╭─ Available data

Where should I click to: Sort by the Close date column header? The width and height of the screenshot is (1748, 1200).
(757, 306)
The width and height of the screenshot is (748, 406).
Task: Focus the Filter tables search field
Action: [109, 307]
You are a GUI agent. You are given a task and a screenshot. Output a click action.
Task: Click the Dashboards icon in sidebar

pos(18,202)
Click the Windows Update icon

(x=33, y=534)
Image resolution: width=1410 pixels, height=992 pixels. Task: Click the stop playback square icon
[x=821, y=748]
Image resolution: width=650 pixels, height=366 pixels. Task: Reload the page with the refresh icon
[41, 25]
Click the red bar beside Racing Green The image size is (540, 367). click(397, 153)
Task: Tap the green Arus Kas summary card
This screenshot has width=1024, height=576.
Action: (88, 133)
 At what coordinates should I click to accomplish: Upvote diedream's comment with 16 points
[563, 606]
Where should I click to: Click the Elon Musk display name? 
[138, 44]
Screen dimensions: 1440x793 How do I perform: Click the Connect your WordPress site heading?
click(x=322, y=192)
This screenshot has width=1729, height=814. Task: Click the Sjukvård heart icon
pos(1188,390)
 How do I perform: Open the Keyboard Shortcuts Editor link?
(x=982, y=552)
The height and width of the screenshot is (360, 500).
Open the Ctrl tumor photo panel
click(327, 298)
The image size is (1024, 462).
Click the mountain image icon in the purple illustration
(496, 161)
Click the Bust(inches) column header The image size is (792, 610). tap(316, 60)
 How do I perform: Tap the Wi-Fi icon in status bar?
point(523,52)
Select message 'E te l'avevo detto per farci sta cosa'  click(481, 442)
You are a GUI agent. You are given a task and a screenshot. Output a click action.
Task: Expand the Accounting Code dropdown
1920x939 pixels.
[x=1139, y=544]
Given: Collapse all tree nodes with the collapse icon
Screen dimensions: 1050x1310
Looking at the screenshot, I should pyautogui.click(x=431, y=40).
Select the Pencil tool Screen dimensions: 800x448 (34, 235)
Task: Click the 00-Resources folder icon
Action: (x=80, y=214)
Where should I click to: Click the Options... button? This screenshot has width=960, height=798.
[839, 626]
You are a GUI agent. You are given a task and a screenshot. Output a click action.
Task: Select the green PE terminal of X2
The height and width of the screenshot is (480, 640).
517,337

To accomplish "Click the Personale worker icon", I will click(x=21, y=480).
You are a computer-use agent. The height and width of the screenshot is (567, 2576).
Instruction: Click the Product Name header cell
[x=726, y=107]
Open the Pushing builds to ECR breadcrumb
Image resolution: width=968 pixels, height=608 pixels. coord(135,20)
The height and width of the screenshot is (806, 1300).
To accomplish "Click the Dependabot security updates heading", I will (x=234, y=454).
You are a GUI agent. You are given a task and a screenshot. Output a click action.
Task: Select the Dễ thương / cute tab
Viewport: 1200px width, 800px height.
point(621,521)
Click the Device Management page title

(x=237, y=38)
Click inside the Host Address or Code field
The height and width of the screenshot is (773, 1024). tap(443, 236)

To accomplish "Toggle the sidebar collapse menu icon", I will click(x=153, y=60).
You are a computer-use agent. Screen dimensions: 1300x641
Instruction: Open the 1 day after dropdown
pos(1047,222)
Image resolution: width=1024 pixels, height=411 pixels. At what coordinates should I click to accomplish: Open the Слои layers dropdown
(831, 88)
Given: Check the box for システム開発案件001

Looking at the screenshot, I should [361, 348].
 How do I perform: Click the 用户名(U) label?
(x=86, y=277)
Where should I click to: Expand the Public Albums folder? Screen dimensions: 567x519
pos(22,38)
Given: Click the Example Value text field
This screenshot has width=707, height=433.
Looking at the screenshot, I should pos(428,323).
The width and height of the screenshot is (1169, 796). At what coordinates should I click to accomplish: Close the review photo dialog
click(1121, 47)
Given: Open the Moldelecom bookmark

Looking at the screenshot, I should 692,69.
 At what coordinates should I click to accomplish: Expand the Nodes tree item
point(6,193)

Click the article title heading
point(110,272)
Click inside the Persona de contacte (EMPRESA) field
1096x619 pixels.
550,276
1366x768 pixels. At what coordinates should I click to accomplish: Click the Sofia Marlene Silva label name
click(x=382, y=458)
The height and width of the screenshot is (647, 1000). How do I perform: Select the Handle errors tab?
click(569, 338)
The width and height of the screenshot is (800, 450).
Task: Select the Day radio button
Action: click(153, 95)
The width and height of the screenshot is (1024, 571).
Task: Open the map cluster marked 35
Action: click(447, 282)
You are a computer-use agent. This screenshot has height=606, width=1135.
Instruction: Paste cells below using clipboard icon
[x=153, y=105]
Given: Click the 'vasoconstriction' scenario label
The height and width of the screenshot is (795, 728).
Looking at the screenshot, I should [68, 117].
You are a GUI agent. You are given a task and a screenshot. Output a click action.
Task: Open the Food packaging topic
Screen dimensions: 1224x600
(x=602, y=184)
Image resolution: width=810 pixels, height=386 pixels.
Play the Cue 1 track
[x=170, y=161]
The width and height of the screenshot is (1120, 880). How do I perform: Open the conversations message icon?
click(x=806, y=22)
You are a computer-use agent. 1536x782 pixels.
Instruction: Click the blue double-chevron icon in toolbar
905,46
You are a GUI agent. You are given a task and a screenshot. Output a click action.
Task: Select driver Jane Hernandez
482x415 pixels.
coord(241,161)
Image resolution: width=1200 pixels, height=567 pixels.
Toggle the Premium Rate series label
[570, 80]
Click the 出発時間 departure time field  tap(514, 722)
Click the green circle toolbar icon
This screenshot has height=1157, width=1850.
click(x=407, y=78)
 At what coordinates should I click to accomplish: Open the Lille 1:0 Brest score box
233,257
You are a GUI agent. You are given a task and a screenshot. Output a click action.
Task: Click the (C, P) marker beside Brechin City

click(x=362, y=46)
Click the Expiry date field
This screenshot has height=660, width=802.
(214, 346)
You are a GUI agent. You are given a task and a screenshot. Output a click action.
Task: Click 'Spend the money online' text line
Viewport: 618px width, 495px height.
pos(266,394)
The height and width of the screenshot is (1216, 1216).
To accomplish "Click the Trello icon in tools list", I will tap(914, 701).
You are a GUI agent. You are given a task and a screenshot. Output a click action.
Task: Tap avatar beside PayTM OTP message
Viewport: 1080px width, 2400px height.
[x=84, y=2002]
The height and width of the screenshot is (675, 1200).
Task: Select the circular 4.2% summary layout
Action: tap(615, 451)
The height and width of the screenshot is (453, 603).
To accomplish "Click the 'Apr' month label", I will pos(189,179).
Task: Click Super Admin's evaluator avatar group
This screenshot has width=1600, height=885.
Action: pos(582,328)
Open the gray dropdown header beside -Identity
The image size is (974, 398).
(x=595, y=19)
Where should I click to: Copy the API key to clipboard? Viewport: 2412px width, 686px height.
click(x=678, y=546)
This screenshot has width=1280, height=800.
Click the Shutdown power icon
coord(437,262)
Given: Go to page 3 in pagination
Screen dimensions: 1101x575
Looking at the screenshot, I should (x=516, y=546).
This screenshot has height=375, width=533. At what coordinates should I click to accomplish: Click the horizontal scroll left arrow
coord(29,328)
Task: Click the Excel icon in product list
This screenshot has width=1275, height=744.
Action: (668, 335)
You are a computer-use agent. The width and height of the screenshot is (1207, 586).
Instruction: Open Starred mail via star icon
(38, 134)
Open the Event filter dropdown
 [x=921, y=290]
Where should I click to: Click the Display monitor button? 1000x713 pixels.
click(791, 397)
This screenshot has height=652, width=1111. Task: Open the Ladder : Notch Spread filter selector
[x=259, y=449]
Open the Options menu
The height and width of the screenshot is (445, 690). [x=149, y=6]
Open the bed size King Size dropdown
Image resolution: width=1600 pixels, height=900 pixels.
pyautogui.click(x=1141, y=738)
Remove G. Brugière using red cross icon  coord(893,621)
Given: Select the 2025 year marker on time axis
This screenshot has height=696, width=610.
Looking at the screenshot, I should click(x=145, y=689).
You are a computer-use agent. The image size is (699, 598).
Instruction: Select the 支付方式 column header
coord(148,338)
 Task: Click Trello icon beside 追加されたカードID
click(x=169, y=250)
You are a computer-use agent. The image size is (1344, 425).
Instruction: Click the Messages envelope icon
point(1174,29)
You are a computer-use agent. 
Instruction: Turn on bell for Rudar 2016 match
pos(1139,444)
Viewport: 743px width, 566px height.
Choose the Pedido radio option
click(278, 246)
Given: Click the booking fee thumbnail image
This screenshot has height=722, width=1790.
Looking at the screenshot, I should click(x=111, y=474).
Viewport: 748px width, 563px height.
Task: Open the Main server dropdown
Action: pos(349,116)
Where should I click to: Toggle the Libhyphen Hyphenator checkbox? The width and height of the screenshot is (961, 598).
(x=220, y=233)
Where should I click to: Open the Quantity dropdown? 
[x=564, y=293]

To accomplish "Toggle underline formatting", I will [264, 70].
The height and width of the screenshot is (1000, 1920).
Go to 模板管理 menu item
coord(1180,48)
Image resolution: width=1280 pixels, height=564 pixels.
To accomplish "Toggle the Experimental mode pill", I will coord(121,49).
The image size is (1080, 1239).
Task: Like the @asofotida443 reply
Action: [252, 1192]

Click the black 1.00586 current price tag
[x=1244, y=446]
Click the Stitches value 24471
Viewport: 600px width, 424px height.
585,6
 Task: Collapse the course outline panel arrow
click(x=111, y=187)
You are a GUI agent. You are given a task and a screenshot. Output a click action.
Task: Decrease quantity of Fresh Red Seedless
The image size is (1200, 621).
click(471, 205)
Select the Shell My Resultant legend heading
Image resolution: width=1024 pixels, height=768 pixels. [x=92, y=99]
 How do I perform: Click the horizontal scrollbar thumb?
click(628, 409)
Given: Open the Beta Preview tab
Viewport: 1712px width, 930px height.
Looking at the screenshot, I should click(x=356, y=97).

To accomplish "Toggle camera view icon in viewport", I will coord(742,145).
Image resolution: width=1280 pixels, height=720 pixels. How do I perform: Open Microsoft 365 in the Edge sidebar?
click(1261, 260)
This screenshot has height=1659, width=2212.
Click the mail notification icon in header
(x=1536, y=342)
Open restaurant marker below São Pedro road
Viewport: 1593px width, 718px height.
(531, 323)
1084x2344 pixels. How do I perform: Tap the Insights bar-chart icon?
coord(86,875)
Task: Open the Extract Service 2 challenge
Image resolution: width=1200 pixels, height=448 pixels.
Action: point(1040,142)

╰─

Problem to work on: Read through the entries, then copy every line where the string "list" is found.

Result below:
To accomplish "Click the Trello icon in tools list", I will tap(914, 701).
Task: Click the Excel icon in product list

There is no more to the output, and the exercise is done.